--- RECORDS TO PROCESS Enclosed Below ---

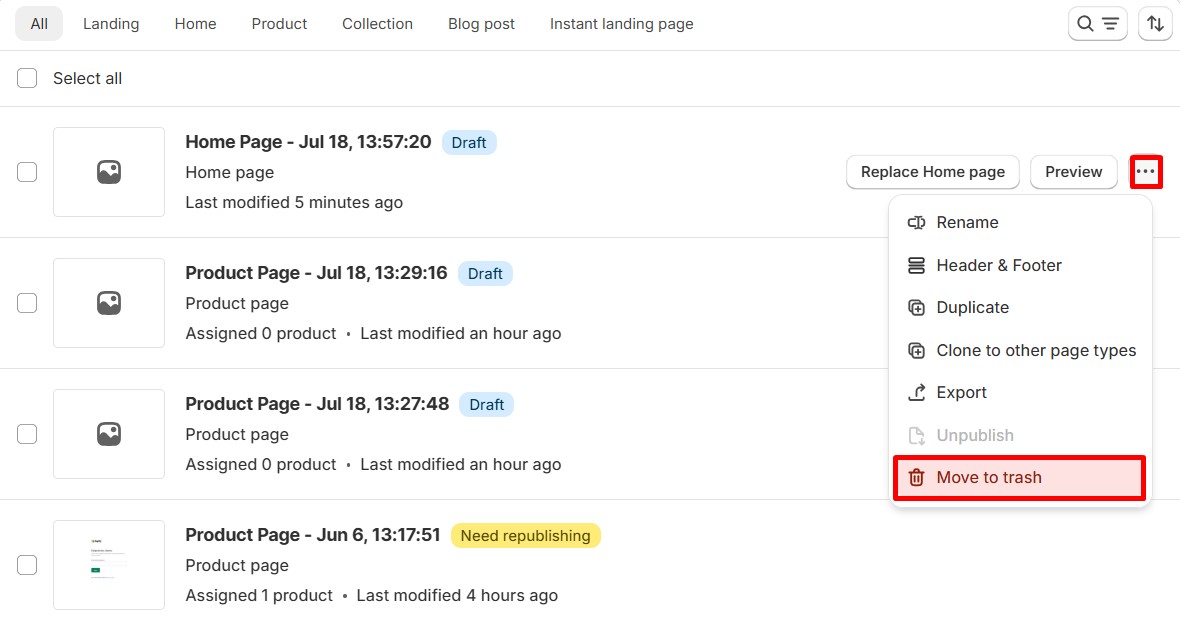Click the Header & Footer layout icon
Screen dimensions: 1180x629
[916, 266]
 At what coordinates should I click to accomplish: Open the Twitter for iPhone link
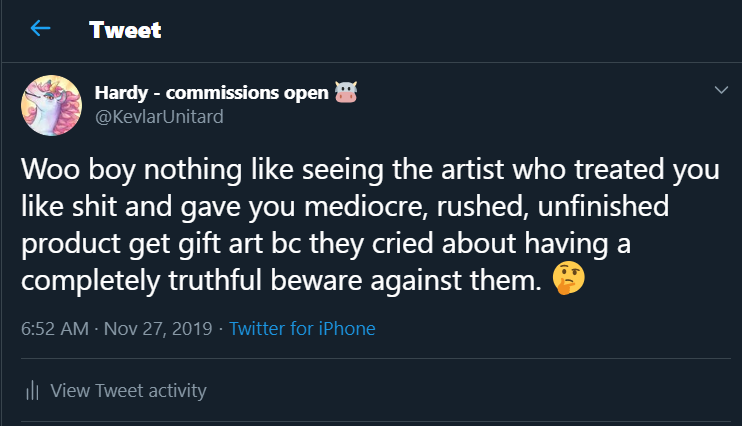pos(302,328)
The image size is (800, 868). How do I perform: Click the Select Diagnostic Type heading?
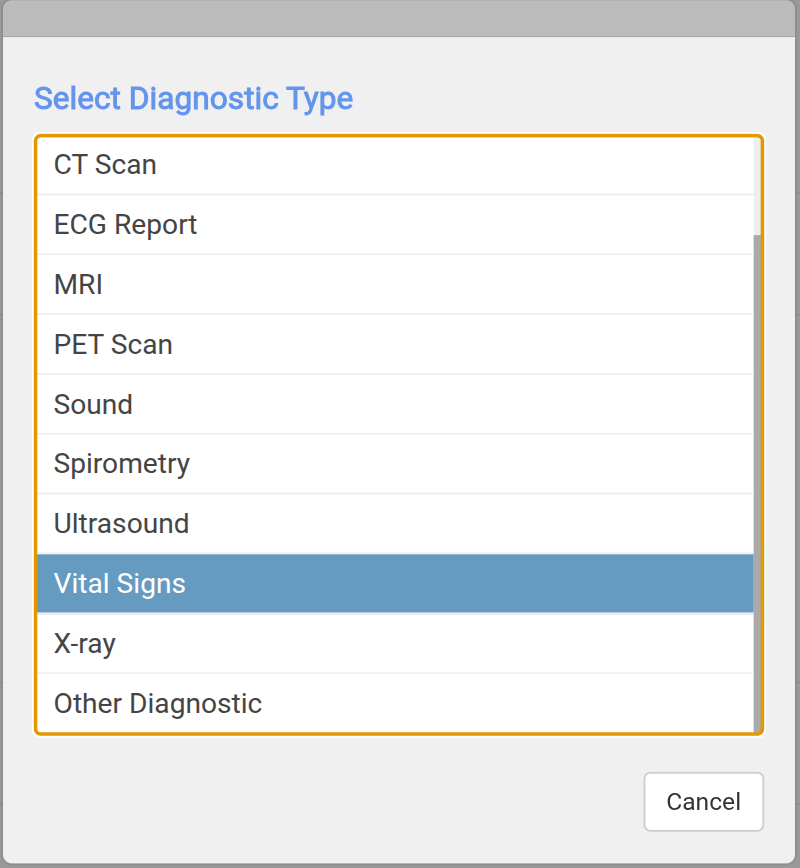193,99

--- End of Enclosed RECORDS TO PROCESS ---

PROBLEM REQUIREMENTS
Please print exactly the lines running from the line with "At what coordinates" through the final line of the material, and nothing more. Keep pictures out.

EXERCISE OUTPUT
 At what coordinates should I click to accomplish: Open the Twitter for iPhone link
pos(302,328)
The image size is (800, 868). How do I perform: Click the Select Diagnostic Type heading?
193,99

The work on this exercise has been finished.